Win-win, however, is not the kind of solution toward which Chicago’s take-no-prisoners mayor inclines. To run the city’s schools, Emanuel hired Jean-Claude Brizard, the schools chief of Rochester, N.Y., where he’d earned a no-confidence vote from 95 percent of city teachers. After taking office, Emanuel canceled planned pay raises for teachers and moved to lengthen the school day by 20 percent. Chicago’s school day, one of the nation’s shortest at six hours, should certainly be lengthened, but imposing this change without discussion with teachers and with no commensurate increase in their pay or benefits was the essence of autocratic management.
Chicago’s teachers might also have concluded that someone was gunning for them when the state legislature passed a law requiring teachers, and only teachers, to clear a 75 percent threshold in any union vote to authorize a strike. Disrespect and derision generally engender a backlash, and Chicago was no exception to that rule: The local elected more militant leadership, and when it came time for a strike vote, more than 90 percent of the city’s teachers voted to walk.

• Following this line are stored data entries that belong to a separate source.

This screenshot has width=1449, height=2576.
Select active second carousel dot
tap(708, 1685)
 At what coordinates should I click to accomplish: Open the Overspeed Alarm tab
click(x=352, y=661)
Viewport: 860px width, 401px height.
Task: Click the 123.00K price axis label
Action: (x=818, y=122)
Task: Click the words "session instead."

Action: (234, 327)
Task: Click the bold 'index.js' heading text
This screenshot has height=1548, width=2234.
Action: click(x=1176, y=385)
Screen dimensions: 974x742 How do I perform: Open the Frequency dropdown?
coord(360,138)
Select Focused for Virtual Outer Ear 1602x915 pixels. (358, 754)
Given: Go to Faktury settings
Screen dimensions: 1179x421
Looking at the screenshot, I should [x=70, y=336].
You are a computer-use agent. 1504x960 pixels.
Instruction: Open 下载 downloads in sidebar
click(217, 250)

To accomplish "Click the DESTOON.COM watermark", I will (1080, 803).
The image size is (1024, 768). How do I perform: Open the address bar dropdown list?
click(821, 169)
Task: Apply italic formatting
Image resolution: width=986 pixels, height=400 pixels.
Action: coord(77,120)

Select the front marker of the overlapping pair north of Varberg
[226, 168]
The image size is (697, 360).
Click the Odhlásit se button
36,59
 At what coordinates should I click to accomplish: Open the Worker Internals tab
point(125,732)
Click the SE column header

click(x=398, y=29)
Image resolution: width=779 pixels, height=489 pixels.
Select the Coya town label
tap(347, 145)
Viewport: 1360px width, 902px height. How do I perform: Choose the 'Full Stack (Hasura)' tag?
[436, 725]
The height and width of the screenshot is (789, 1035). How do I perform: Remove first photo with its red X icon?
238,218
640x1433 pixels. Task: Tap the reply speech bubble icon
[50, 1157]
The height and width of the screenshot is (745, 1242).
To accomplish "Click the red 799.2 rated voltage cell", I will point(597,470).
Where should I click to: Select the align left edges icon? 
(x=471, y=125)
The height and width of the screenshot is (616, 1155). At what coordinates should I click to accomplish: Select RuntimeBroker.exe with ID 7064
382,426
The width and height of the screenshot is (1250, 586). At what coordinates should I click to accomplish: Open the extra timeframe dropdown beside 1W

If there were a strong case for the kind of school reforms that Emanuel and his many allies are promoting, then this move to roll over the teacher unions might have some heft to it. To be sure, there are some unimprovably crummy teachers who shouldn’t be kept in their jobs by virtue of a contract. But there is no evidence that teaching and educational outcomes in nonunion charter schools or in states where teachers can’t bargain collectively are any better than they are in bastions of union strength. In California, charter middle and high schools have a mind-boggling 50 percent teacher turnover rate — a crude indicator, admittedly, but one that suggests all is not well in the very schools that so many educational reformers insist are the solutions to our problems.
That said, there are school districts and charter schools where education reform and strong unions are not counterposed — indeed, where each strengthens the other. In New Haven, Conn., the contract between the school district and the AFT local calls for rigorous teacher evaluation, but it’s a process that involves regular classroom monitoring and mentoring by administrators and former teachers as well as test scores. In New York, the AFT local has a contract with the charter-school operator Green Dot Public Schools whereby teachers are evaluated much as they are in New Haven; teachers there are also involved in the process of hiring their peers; and administrators can dismiss a teacher for just cause, with an appeal process streamlined to just 90 days. AFT President Randi Weingarten touts these contracts as evidence of her union’s commitment to reform, even as she talks up her union’s new professional development Web site, ShareMyLesson.com, as indicative of the AFT’s commitment to upgrading teaching.
This isn’t the Chicago way, unfortunately. There, the mayor made clear from the start he had no interest in working with the teachers, and the teachers reacted as angry and aggrieved partisans. If this war within the Democratic Party spreads beyond Chicago, it doesn’t augur well for the future of education or the party. If Democrats are bent on committing suicide, the Emanuel mode of union-busting looks like a fine place to start.